» Collected data:

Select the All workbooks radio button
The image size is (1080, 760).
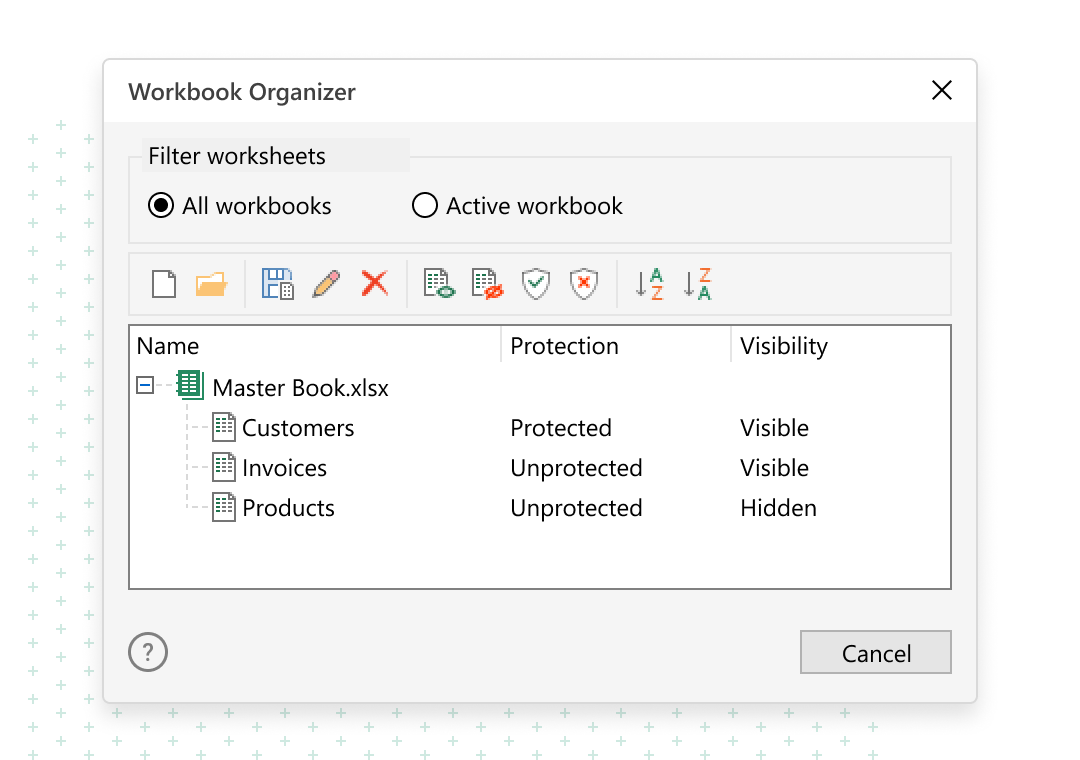coord(160,205)
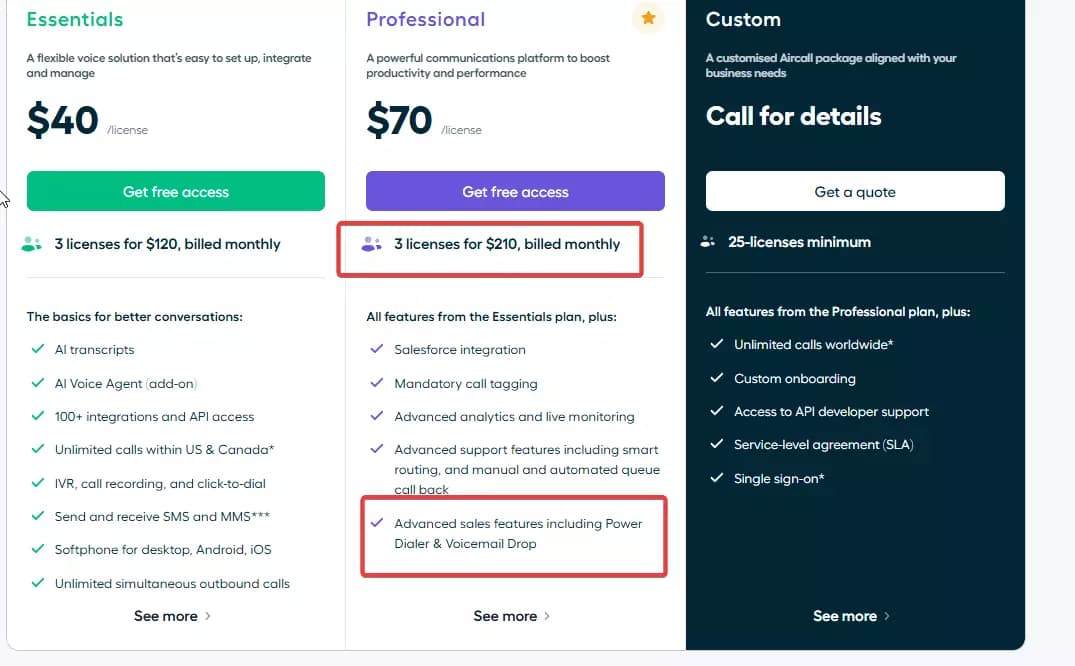Click the checkmark beside Send and receive SMS
Image resolution: width=1075 pixels, height=666 pixels.
tap(40, 516)
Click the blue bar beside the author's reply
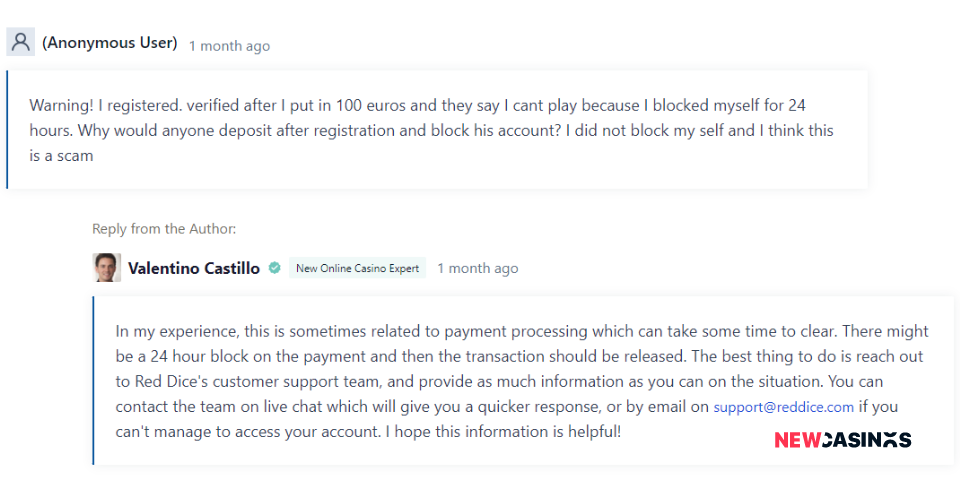 93,380
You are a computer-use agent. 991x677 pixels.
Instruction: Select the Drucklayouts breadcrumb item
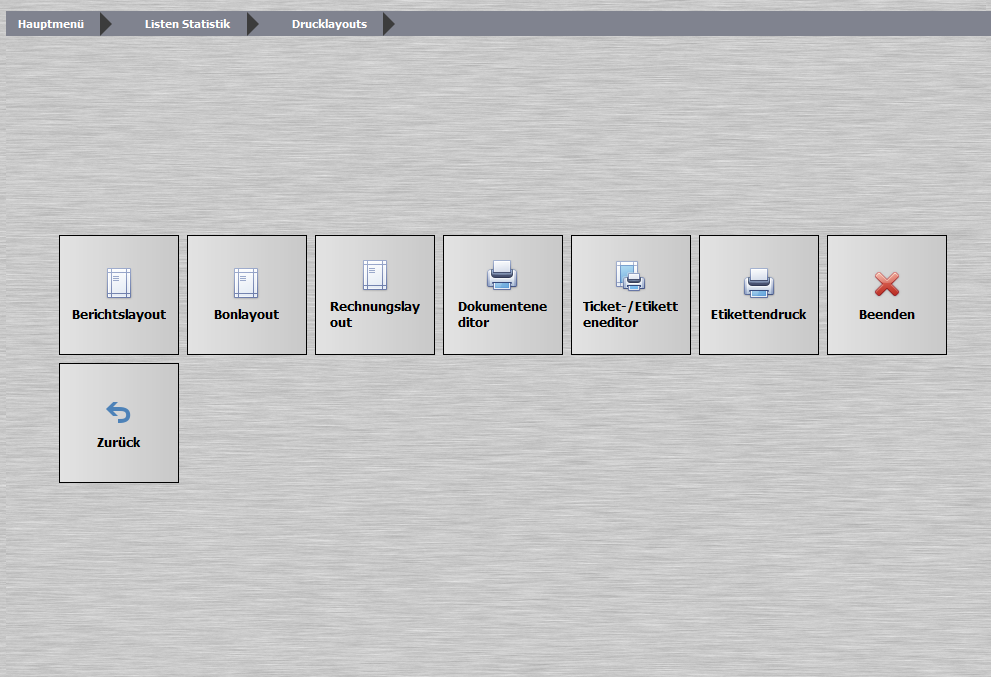point(329,24)

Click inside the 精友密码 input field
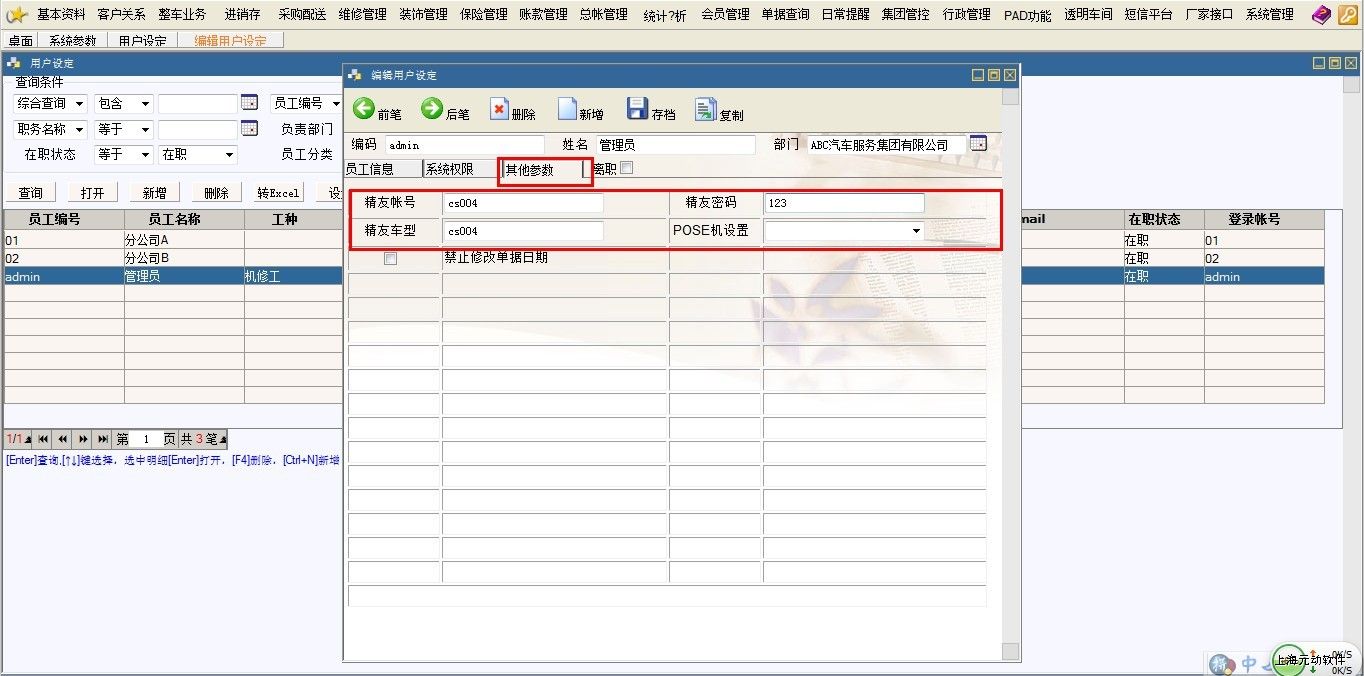[843, 203]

» What you need to do: Restate word for word, and only, the lines from the line that contains "Instruction: Select the" through the end of the data, both included; pictures are not part of the copy.

» Answer to this task:
Instruction: Select the Drucklayouts breadcrumb item
point(329,24)

Click inside the 精友密码 input field
[843, 203]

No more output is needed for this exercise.